Celebrating and remembering Dr. King’s dream
{mosads}I came to Washington to attend medical school in 1966 and saw this as my first opportunity to be a part of the history-making change that so many inspired and that he led.
In fact, my decision in my sophomore year to become a doctor and answer that need in the African American community was my answer to that call.
Early in my time in D.C. I joined the anti-war movement. I don’t recall the occasion or the place (although strange as it seems, I think it was a meeting/reception at the FBI building) where I finally had the honor of meeting Dr. King himself, to shake his hand and hear him say a few words in person. I decided to become a part of his Poor People’s Campaign. He was assassinated as preparations were being made.
Horrible things seem to happen on beautiful days, because I remember walking across the park on my way home from medical school and stopping to pick up one of the early flowers of spring. Later came the horrific news, and while we knew DC would erupt in the anger we all felt and in the retaliation with which we all wanted to respond, I stayed in the District – a city under siege – despite my roommates’ urgings to stay with them in the Virginia suburbs.
The second Sunday following his death was yet another, if posthumous, time when Dr. King brought all of us of different races, beliefs, religions, sexual orientations and nationality together as we drove to our places of worship or elsewhere with lights on, greeting each other warmly, as the brothers he called us to be. We were united in grief but also in reverence and gratitude for his life. We dared to hope for change!
I remember that even the brothers on the street changed their demeaning calls to respectful greetings as I passed them on the way to classes.
I devoted my summer to the Campaign and while it would take another page to describe the experience, it was a life-changing event for me.

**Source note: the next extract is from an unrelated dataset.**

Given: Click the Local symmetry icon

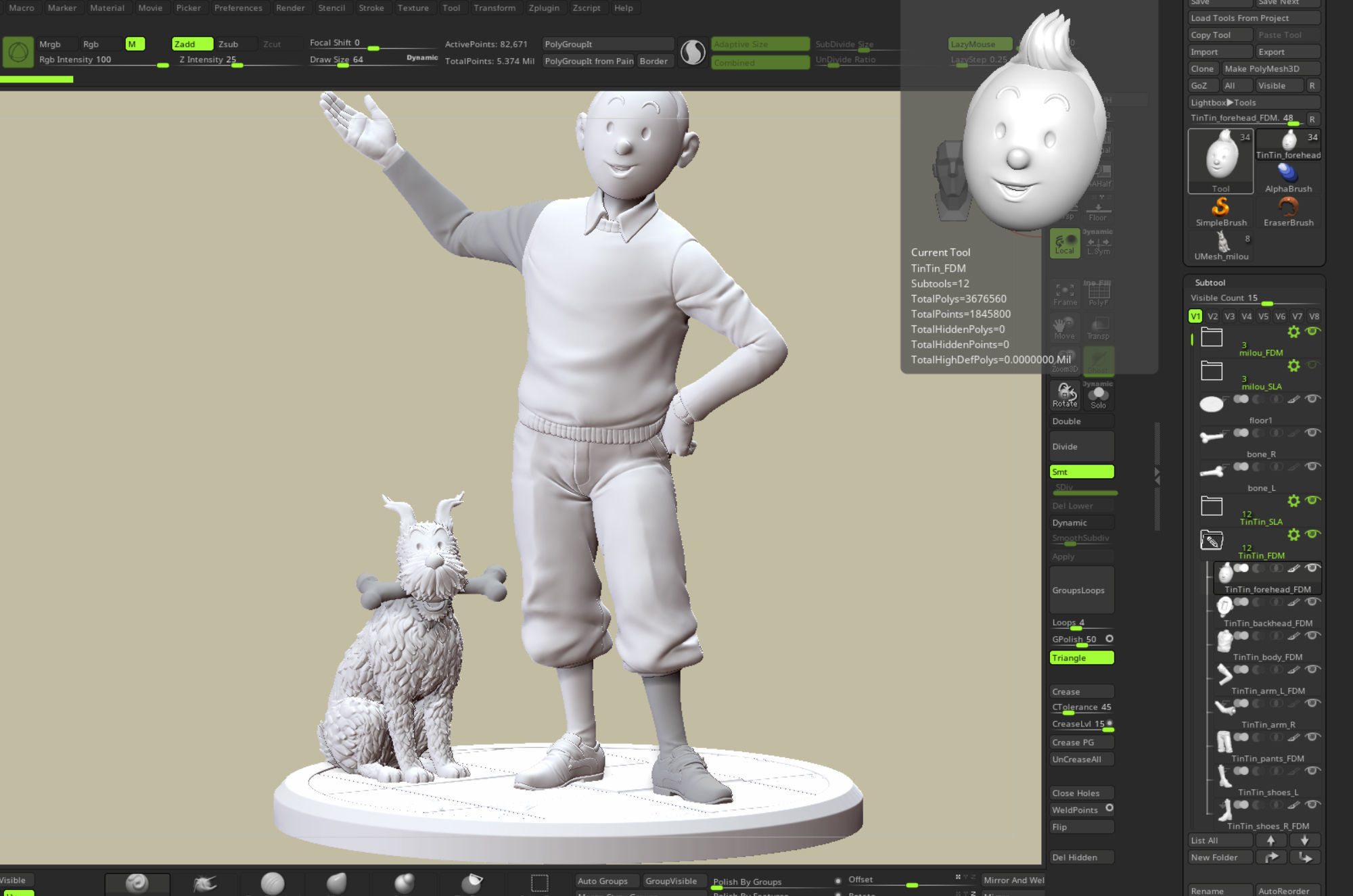Looking at the screenshot, I should 1064,243.
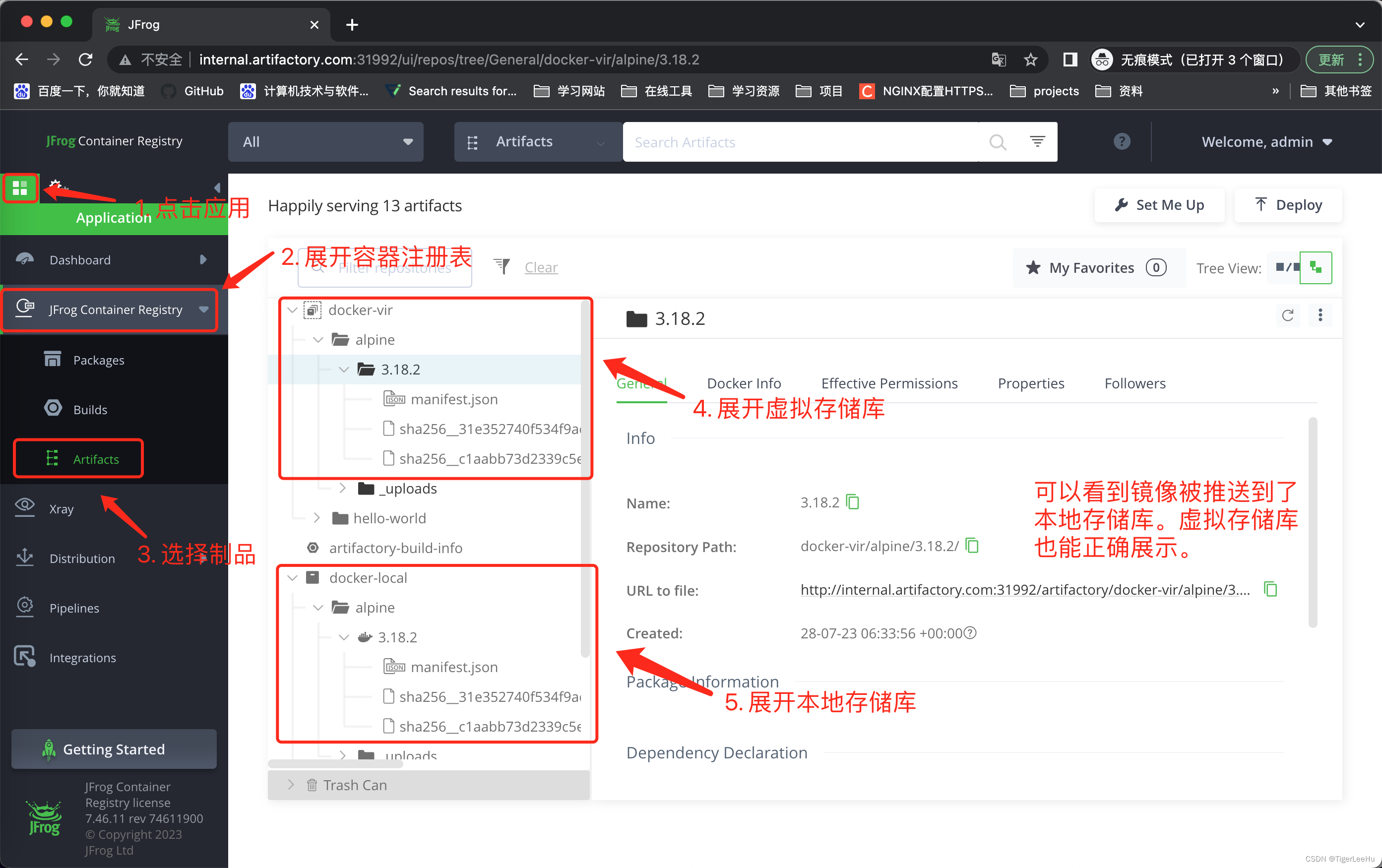
Task: Open the Properties tab
Action: [x=1030, y=383]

So as we come to the opening of the Martin Luther King Memorial, we do so at a time when we need his spirit to talk to us more than ever; at a time when we need to adopt a posture of non-violence in word, as well as deed more than ever; a time when so much of what he fought for and achieved on behalf of people in this country and everywhere is being rolled back or threatened and a time when the poor, the left out and the left behind in this country need that “ justice (that) rolls down like waters and righteousness like a mighty stream.”
Recalling his words that “we shall overcome because the arc of the moral universe is long, but it bends toward justice,” it is my ardent hope and my earnest prayer that the Martin Luther King memorial, this monument to his life and his teachings, will rekindle peace and goodwill in this country that he loved, that it will serve to re-ignite God’s love in all of us – one for another – and that it will finally bring us together in the “Beloved Community” that was Dr. King’s hope and his dream.